30Ce qui relie Don Quichotte, en tant qu’archétype, aux protagonistes des comédies modernes, littéraires, théâtrales ou cinématographiques, est en effet cette incapacité du personnage à rendre ses actes conformes à l’image qu’il se projette de lui-même. Chez les héros du Vaudeville français, des opérettes de la « Mitteleuropa » massivement adaptées au cinéma dès les années 1930 (cf. Por, 2011), ou de la comédie de mœurs anglaise, il existe ce que Francis Farrugia appelle une « dissonance cognitive et émotionnelle » (Farrugia, 2010 : 5) entre eux et leur temps. Cette dissonance est le résultat d’une « consonance narrative » entre ces héros comiques et l’univers qu’ils se sont constituées, à partir de leurs lectures ou de leurs expériences de spectateurs – nous voyons apparaître en effet, au théâtre puis au cinéma, de plus en plus de situations dramatiques où les personnages sont eux-mêmes dans une position de spectateurs passifs et subjugués en face d’un spectacle dans le spectacle. Leur conscience entre en conflit avec leur expérience, puisqu’elle introduit dans la réalité diégétique une scission entre réalité effective et univers fictif. Le personnage se constitue un double de lui-même, l’un portant vers le bas (c’est-à-dire le corps, le familier), l’autre vers l’ailleurs, tourné vers les affaires complexes de l’esprit (c’est-à-dire l’étrange, le fascinant).

31Cette dissonance est elle-même source de conflits, ce que les auteurs comiques ne manquent pas d’exploiter.
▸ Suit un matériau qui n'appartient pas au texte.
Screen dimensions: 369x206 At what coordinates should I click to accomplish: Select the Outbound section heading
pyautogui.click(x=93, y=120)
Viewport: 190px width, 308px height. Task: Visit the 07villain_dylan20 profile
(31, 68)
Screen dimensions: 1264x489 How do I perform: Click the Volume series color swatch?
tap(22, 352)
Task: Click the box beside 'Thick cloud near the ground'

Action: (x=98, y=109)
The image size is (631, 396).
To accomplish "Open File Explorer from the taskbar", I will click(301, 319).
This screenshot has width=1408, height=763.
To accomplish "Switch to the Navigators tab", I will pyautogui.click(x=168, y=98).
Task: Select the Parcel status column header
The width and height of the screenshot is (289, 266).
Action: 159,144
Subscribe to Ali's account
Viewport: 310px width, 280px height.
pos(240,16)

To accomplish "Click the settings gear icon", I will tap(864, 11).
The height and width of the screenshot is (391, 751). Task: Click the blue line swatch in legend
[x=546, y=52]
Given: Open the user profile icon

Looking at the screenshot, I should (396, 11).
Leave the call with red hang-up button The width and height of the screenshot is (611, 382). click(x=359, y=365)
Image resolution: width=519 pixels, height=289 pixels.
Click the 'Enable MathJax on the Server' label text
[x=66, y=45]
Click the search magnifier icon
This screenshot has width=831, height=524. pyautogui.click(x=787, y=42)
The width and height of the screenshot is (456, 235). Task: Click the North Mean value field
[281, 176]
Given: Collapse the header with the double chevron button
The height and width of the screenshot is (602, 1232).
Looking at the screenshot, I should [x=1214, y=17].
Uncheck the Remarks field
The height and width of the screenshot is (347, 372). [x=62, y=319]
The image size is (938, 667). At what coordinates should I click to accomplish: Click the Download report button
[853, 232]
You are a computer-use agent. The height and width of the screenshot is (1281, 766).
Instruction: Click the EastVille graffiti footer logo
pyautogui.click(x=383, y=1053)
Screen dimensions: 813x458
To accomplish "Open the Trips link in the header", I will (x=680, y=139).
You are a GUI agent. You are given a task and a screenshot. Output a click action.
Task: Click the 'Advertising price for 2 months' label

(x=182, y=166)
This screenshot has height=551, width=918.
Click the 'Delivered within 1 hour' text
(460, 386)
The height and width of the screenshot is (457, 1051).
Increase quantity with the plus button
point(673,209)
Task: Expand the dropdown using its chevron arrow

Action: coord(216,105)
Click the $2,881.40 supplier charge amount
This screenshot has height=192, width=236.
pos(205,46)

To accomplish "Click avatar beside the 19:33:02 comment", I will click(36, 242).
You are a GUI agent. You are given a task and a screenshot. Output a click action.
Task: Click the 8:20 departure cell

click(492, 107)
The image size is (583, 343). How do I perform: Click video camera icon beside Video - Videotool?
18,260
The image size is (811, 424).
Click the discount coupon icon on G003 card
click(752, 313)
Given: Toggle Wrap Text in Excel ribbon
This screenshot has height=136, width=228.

Elle permet de définir les relations des personnages entre eux, et leurs fonctions interchangeables de sujets du rire (ceux qui rient avec le spectateur) et objets du rire (ceux vers qui notre rire est dirigé).

32Ces données ne sont pas exclusives à la comédie. Un des grands problèmes dans la définition de la comédie en tant que genre est justement de lui trouver une sémantique et une syntaxe propres – puisque la spécificité du genre comique est d’emprunter les conventions narratives et visuelles d’autres genres qui lui sont contemporains pour les détourner. Ainsi, la comédie fonctionne moins sur l’identification par le spectateur d’un contenu que sur la fonction « perlocutoire » du genre, c’est-à-dire l’expérience d’un effet (en l’occurrence le rire). Mais ces données révèlent par contre quelques-uns de ses rouages esthétiques et narratifs essentiels. Nous pouvons dans ce cas en introduire trois : la présence dans la diégèse d’un sujet-rieur, double du spectateur ; la fusion des types comiques traditionnels de l’eiron et de l’alazon dès le xviie siècle ; la catharsis comique.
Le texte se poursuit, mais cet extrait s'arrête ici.